I- No Código Civil procurou-se reduzir ao mínimo os créditos que gozassem de privilégio creditório dado que a sua falta de registo punha em causa a segurança jurídica, em especial no que concerne ao credor hipotecário.
II- O Código Civil define o privilégio creditório e subdivide-o em mobiliário e imobiliário, asseverando que o imobiliário é sempre especial.
III- Quando o mesmo diploma legal regula as relações entre os privilégios imobiliários especiais e a hipoteca dá preferência àqueles, isto é, a hipoteca só cede perante o privilégio especial.

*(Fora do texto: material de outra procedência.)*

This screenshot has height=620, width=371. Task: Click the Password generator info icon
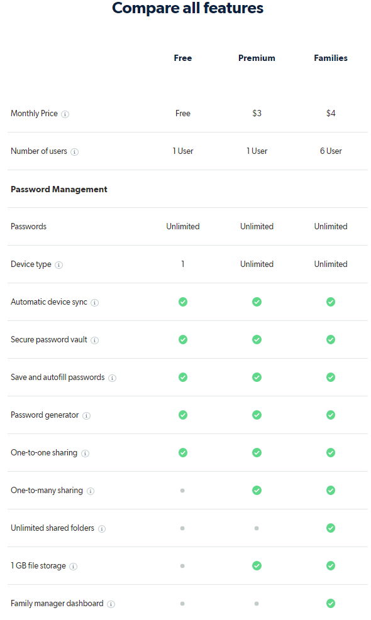click(x=86, y=416)
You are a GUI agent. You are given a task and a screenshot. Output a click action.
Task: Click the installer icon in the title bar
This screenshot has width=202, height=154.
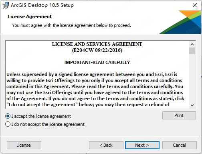pyautogui.click(x=6, y=5)
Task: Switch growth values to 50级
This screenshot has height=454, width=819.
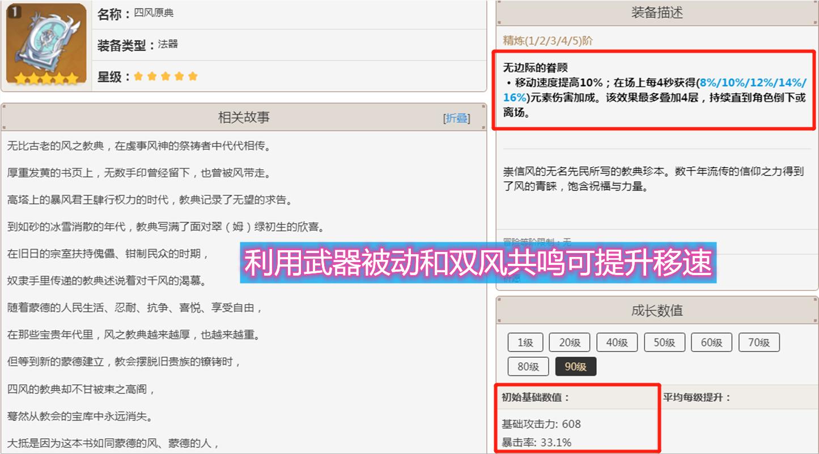Action: click(664, 342)
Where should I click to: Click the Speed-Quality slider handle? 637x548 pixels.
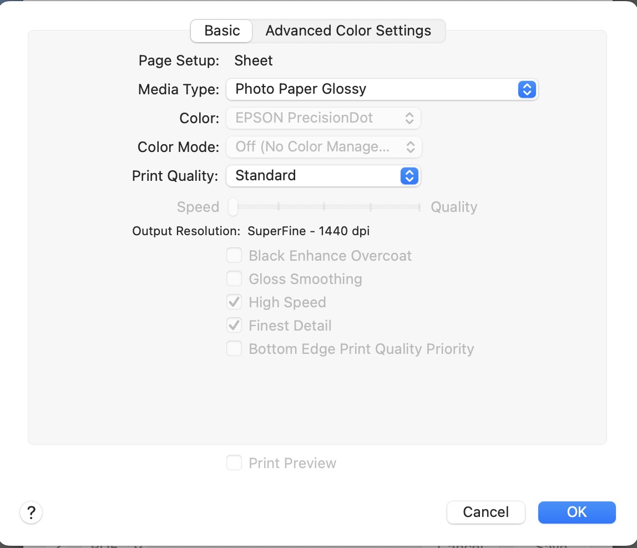[x=233, y=207]
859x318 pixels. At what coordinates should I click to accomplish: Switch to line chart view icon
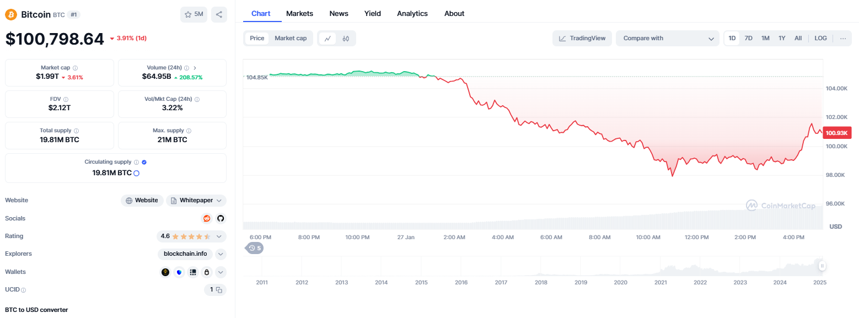pyautogui.click(x=328, y=39)
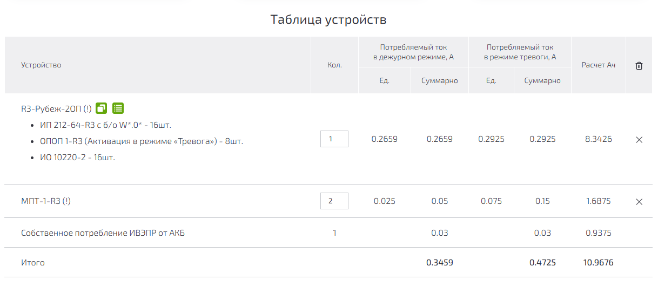This screenshot has width=658, height=287.
Task: Click (!) info mark next to R3-Рубеж-2ОП
Action: (x=88, y=109)
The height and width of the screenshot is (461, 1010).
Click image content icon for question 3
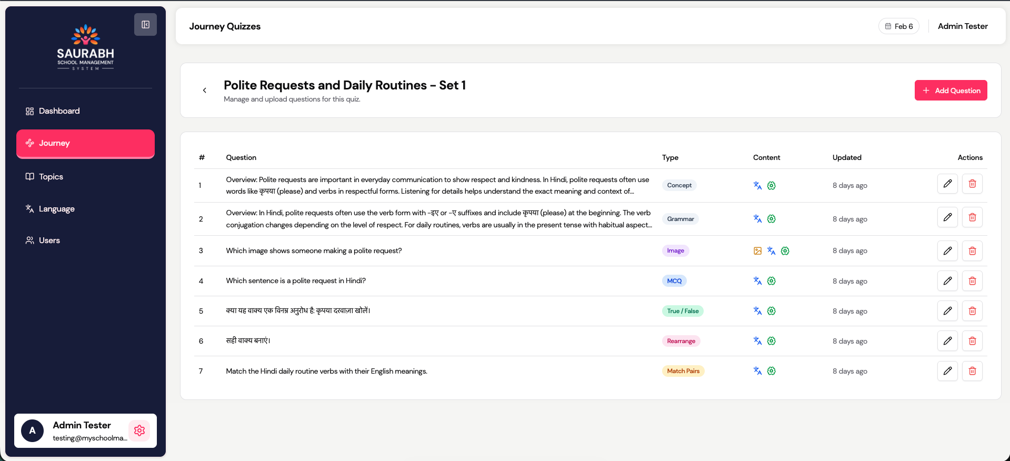click(757, 251)
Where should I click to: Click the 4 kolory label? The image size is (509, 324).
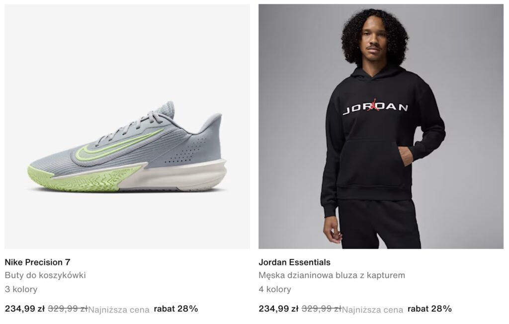(x=275, y=289)
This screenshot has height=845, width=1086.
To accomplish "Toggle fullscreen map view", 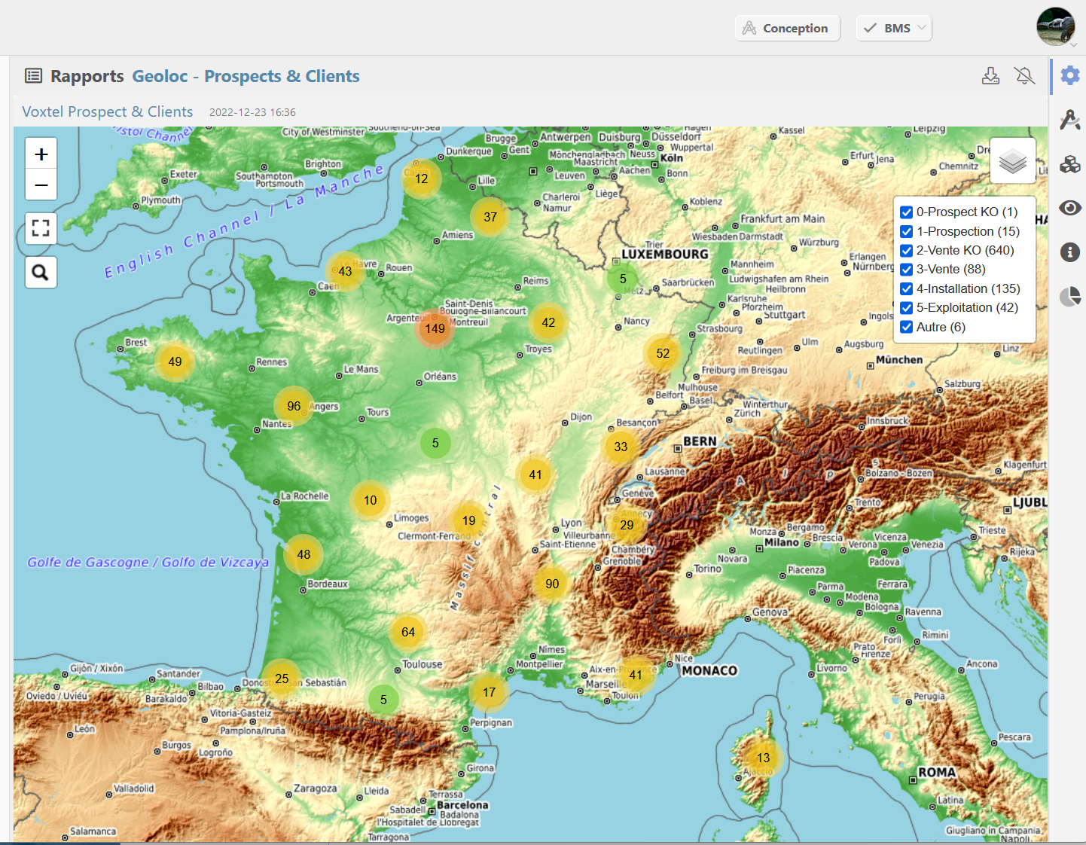I will [41, 228].
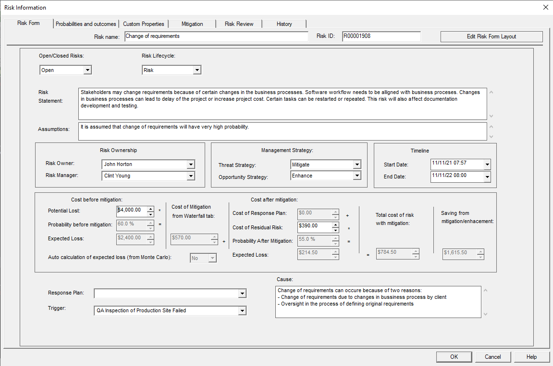Expand the Open/Closed Risks dropdown

click(87, 70)
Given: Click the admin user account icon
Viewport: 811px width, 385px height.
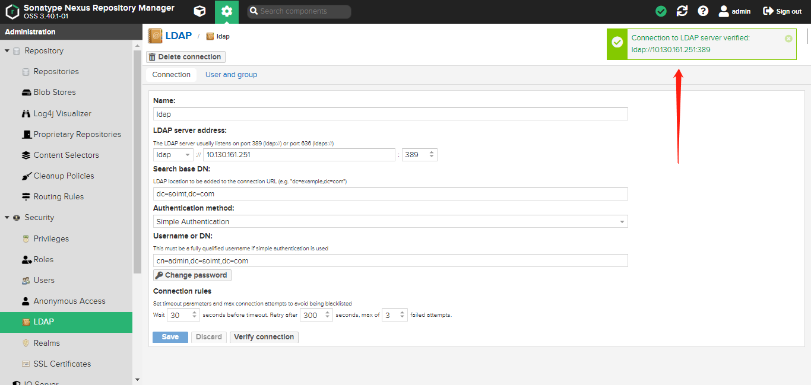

IV- A figura do privilégio imobiliário geral é desconhecida na economia do Código Civil e não lhe é aplicável, analógica ou extensivamente, a doutrina construída para o privilégio especial.

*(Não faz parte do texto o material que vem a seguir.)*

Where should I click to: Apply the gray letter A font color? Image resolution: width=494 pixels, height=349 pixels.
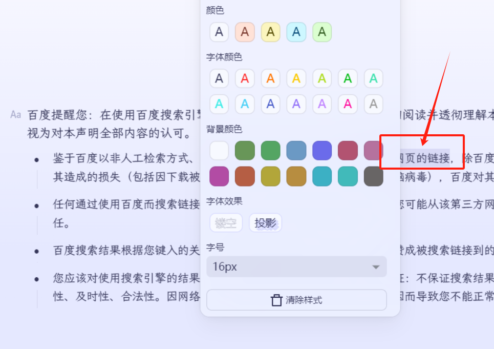click(373, 104)
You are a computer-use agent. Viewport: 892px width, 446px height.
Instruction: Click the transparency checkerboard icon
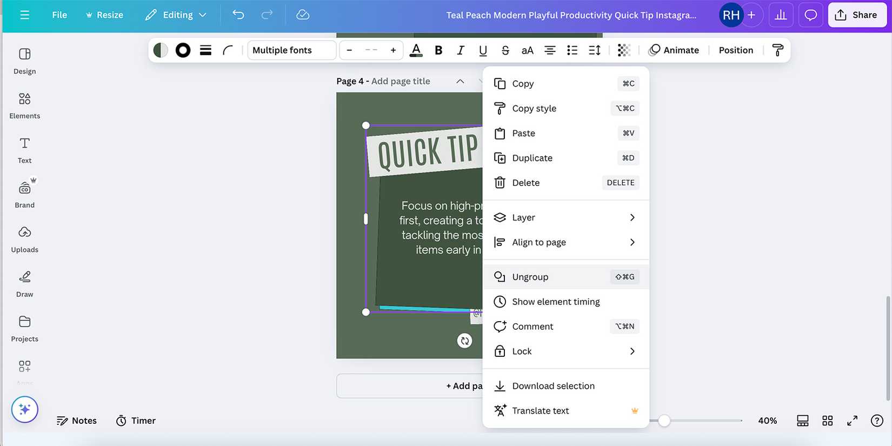click(x=624, y=50)
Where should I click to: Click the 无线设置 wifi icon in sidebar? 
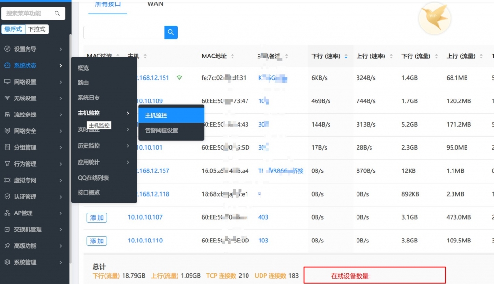(x=7, y=98)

V- Contudo a Lei Preambular do Código Civil exceptuou os privilégios e hipotecas legais concedidas ao Estado ou a outras pessoas colectivas públicas.
VI- Aproveitando a ressalva apontada na Lei Preambular, o artigo 11 do Decreto-Lei n.103/80, de 9 de Maio, diz que os créditos pelas contribuições gozam de privilégio imobiliário sobre os bens imóveis graduando-se logo a seguir aos créditos do Estado.
VII- Deste modo as contribuições para a Segurança Social gozam do privilégio imobiliário especial, e o crédito respectivo é graduado antes da hipoteca.